Во всех этих проявлениях присутствует важная черта — сознательная или бессознательная зависть пациента по отношению к терапевту и стабильное чувство у пациента, что в кабинете может быть лишь один великий человек, который обязательно должен обесценивать второго, неполноценного человека, что мотивирует пациента постоянно пытаться занимать превосходящее положение, рискуя оказаться покинутым из-за утраты обесцененного терапевта. Зависть к терапевту, в то же время, это бесконечный источник недовольства тем, что предлагает терапевт, и она может принимать разные формы. Наиболее важная — зависть к творческой способности терапевта, к тому, что он может творчески понимать пациента, а не просто выдать заготовленное клише, которое пациент может заучить наизусть. Кроме того, зависть вызывает сама способность терапевта инвестировать в отношения, которая у самого пациента, как он сам понимает, отсутствует. Наиболее важным следствием конфликтов вокруг зависти являются негативные терапевтические реакции: обычно пациент чувствует себя хуже после ситуации, в которой он явно признал пользу помощи со стороны терапевта. Отыгрывание завистливого недовольства терапевтом может принимать разные формы, например, манипулирование одним терапевтом против другого; агрессивная псевдоидентификация с терапевтом путём отыгрывания его роли в деструктивном взаимодействиями с третьими сторонами; а также, что бывает довольно часто, конструирование пациентом видения, будто он единственный ответственен за любой прогресс.

Анализ составных идеализированных Я и объектных отношений, которые совместно консолидируются в патологическое грандиозное Я таких пациентов, постепенно позволяет снизить грандиозность в переносе и псевдоинтеграцию патологического грандиозного Я и приводит к проявлению более примитивных интернализованных объектных отношений в переносе и связанных с ними более примитивных аффективных инвестиций. Этот процесс клинически проявляется в прорывах агрессивных реакций как части таких примитивных объектных отношений, включая суицидальное и парасуицидальное поведение в связи с бессознательной идентификацией с сильными, но враждебными объектами: «победа» этих примитивных объектных репрезентаций над терапевтом может символизироваться в разрушении тела пациента.

Хронические суицидальные тенденции нарциссических пациентов имеют предумышленное, просчитанное, холодное садистическое качество, которое отличает их от импульсивной, «сиюминутной» суицидальности обычных пограничных пациентов (Kernberg, 2001). Также может становиться превалирующей проекция персекуторных объектных репрезентаций на терапевта в форме тяжёлого параноидного переноса, а также в форме нарциссической ярости, которая выражает чувство заслуженности пациента и его завистливое недовольство. «Воровство» у терапевта может принимать форму освоения лексикона терапевта, чтобы применять его к другим, а не к самому себе, а также форму синдрома перверсии, который отражается в использовании того, что получено у терапевта в качестве выражения заботы и поддержки, для выражения агрессии по отношению к другим. Иными словами, перверсия это злокачественная трансформация того, что пациент получил от терапевта. Извращение ценностей Суперэго может быть отыграно в виде антисоциального поведения, в качестве причине которого пациент бессознательно рассматривает безответственность терапевта, а не себя самого.

Собранные записи данных

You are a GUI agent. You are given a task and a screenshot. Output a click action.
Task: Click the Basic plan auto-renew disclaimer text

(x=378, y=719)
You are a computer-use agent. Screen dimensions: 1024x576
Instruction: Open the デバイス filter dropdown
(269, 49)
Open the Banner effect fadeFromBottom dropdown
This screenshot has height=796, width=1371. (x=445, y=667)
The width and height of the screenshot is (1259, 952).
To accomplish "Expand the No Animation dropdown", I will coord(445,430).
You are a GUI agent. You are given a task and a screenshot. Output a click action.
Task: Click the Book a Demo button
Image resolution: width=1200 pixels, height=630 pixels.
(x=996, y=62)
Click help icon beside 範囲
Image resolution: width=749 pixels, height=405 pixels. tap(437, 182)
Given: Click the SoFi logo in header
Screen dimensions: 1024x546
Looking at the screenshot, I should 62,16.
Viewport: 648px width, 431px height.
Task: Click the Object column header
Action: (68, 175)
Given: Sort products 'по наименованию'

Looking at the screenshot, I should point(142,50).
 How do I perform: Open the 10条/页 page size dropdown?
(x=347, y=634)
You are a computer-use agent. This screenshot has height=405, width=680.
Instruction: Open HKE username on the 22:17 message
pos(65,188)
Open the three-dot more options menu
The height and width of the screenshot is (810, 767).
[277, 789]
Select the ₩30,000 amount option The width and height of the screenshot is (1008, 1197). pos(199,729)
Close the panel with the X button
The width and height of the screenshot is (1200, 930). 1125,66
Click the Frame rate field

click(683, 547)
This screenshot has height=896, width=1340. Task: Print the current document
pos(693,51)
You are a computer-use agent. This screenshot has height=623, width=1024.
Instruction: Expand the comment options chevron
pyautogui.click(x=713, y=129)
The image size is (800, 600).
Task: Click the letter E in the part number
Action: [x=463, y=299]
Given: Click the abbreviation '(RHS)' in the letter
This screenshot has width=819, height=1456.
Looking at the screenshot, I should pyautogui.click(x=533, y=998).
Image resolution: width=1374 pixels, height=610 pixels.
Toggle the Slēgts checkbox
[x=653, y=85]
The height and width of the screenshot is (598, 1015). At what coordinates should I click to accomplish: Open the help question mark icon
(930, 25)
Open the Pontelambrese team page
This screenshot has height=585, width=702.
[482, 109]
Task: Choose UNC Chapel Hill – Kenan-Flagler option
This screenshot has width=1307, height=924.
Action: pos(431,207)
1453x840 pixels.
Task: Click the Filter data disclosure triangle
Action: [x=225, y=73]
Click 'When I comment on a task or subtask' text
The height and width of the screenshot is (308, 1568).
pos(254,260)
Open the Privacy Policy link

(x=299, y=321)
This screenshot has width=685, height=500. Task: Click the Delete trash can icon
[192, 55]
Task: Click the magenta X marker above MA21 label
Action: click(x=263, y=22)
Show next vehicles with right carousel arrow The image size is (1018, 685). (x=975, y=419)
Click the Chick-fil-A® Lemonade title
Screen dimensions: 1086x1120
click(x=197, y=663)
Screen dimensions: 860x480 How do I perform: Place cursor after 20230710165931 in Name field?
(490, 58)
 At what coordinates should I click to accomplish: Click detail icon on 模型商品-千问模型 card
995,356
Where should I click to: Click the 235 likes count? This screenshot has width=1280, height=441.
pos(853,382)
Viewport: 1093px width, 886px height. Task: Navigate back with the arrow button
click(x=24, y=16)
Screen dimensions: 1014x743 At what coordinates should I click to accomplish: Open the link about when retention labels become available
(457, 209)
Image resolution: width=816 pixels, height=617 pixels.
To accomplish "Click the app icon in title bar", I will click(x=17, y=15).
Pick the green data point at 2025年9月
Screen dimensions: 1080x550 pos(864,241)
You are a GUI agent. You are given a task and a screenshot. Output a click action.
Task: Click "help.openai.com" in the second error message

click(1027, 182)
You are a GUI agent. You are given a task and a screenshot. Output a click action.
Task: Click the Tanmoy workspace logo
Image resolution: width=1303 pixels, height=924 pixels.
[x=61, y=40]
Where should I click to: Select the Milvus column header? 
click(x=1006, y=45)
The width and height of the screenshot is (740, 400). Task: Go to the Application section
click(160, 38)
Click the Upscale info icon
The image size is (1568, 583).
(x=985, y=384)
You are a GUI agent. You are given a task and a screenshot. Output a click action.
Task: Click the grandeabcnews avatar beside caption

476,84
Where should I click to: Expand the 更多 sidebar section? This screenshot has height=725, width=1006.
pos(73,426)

ЧТО СДЕЛАТЬ — Продолжите текст о зависти и переносе у нарциссических пациентов, начав сразу после его последнего предложения.

ПИСЬМЕННЫЙ ОТВЕТ —
Нарциссическая заслуженность и жадное инкорпорирование того, в чём пациент, как ему кажется, обделён, принимает форму выраженно эротического переноса, требований любви со стороны терапевта или даже попыток соблазнить терапевта в рамках общих усилий разрушить его роль. Это тяжёлые осложнения, которые очень отличаются от эротического переноса у невротических пациентов.

Когда происходит улучшение, обычно тяжёлая зависть снижается, а в переносе и во внепереносных реакциях начинает появляться способность к благодарности, в особенности в отношениях с сексуальными партнёрами. Зависть к противоположному гендеру — доминантный бессознательный конфликт нарциссических личностей, и снижение зависти к другому полу позволяет снизить бессознательные обесценивающие установки по отношению к интимным партнёрам, а также развивается способность к поддержанию любовных отношений. Нарциссические пациенты могут легче выносить собственные чувства зависти, не испытывая необходимости отыгрывать их, и в этом процессе по мере роста осознанности тенденции к защитному обесцениванию постепенно снижаются. Развитие более зрелого чувства вины и озабоченности по поводу собственных агрессивных и эксплуататорских установок указывает на консолидацию Суперэго, а также на углубление объектных отношений. Иногда, однако, эта интеграция может указывать на такую выраженность интегрированного теперь, но садистического Суперэго, что на этапе, когда улучшение в их патологии характера становится явным, эти пациенты могут погрузиться в тяжёлую депрессию.

В нормальных условиях пациенты, которые испытывали доминирующий психопатический перенос (убеждённость о нечестности терапевта или прямое выражение сознательной нечестности и лживости со стороны пациента) в течение длительного периода времени, могут перейти к параноидному переносу, против которого, как правило, психопатический перенос служил защитой. Далее, по мере того как пациент начинает быть способным выносить амбивалентные чувства и признавать переживание одновременно интенсивных позитивных и негативных чувств к одному объекту, такой параноидный перенос (связанный с проекцией персекуторных объектных репрезентаций и предшественников Суперэго на терапевта) может перейти к депрессивному переносу (Kernberg, 1992).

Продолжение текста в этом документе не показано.